When David Barranco ’92 reflects on his years at UVM where he studied economics, he remembers developing a certain flexibility of thinking that helped him solve problems that don’t always have textbook answers.
“I eventually got my MBA from Fordham and that gave me important background in finance, but I look to my UVM education as essential in helping me navigate my career with this company,” he said.
Barranco is senior managing director of restructuring and corporate development at Ambac Assurance Corporation, a company that specializes in providing insurance to bondholders, often states and municipalities, which issue bonds to finance everything from general operations, to schools, to road improvements, to large infrastructure projects.
He was director of the company’s European Structured Finance office based in London when the global financial crisis in 2008 struck. Along with many other companies with investments in mortgage-backed securities, Ambac was hit hard, with major bond guarantors struggling to pay insurance claims. Barranco was called back to the company’s home office in New York City to help manage the evolving crisis.
“Everything was turned upside down, so job descriptions didn’t mean much at that point,” he said. “You had to focus your energies on helping change the direction of the company, which places you in unfamiliar roles. In my case, it was transitioning from front office sales to hard core restructuring.”
That’s where Barranco’s UVM education helped him the most, managing the human side of business including thinking creatively and communicating effectively.
“You pick up a lot of knowledge from training and on the job experience, but a big part of any business is writing and presenting, negotiating, and learning how to work with people on the other side of the table. The broad liberal arts background at UVM helped prepare me for the person-to-person aspects of business.”

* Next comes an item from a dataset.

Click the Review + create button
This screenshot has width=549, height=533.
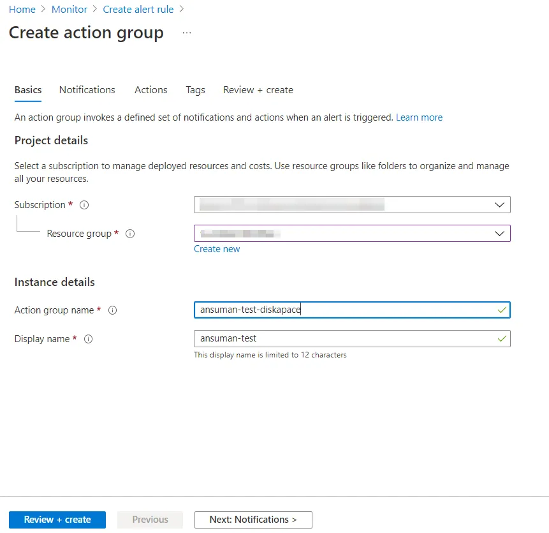(57, 520)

A native of Montpelier, Vt., Barranco saw UVM as an ideal institution to study economics. He began his career as an analyst in municipal bonds at JJ Kenney Drake and equities for Standard and Poor’s Equity Research Group. He joined Ambac in 1999 as first vice president in portfolio risk management.

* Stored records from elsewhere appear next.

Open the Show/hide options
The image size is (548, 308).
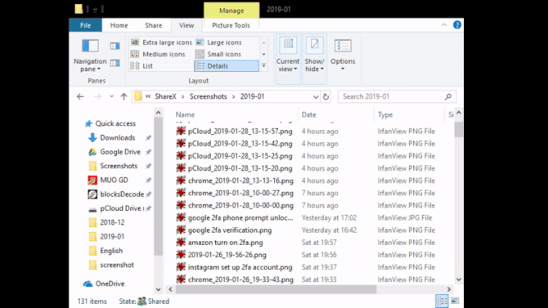[314, 56]
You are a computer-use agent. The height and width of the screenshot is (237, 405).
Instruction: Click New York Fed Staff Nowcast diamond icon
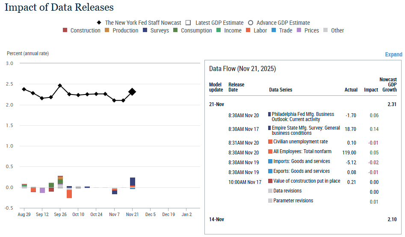(99, 23)
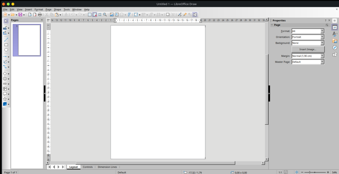Switch to the Dimension Lines tab
This screenshot has width=339, height=174.
point(107,167)
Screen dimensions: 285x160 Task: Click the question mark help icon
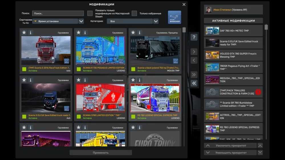pos(194,37)
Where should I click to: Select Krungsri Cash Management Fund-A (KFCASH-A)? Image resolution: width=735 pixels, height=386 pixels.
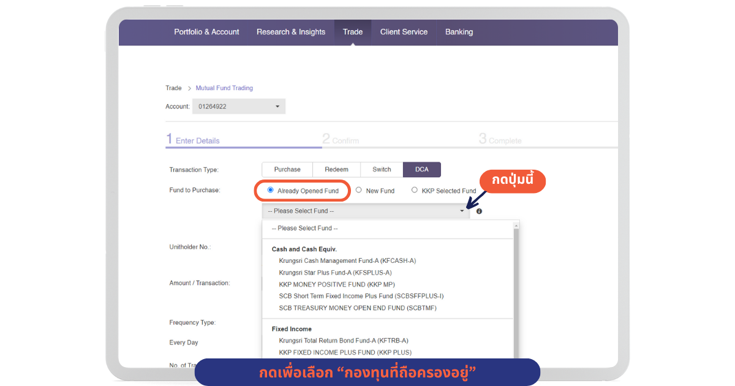click(x=347, y=261)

UVM is still a big part of Barranco’s life. He’s interested in providing opportunities for a new generation of UVM students: in the summer of 2016, together with his wife, Christie McDade '92, he sponsored an internship for a UVM CAS student working in Boston. More recently, they established the Barranco-McDade scholarship for a CAS student. Currently Barranco serves on the College of Arts and Sciences Advisory Board.
“UVM played a big role in my life, and I’m interested in helping students make that leap from earning a degree to succeeding in the working world,” he said.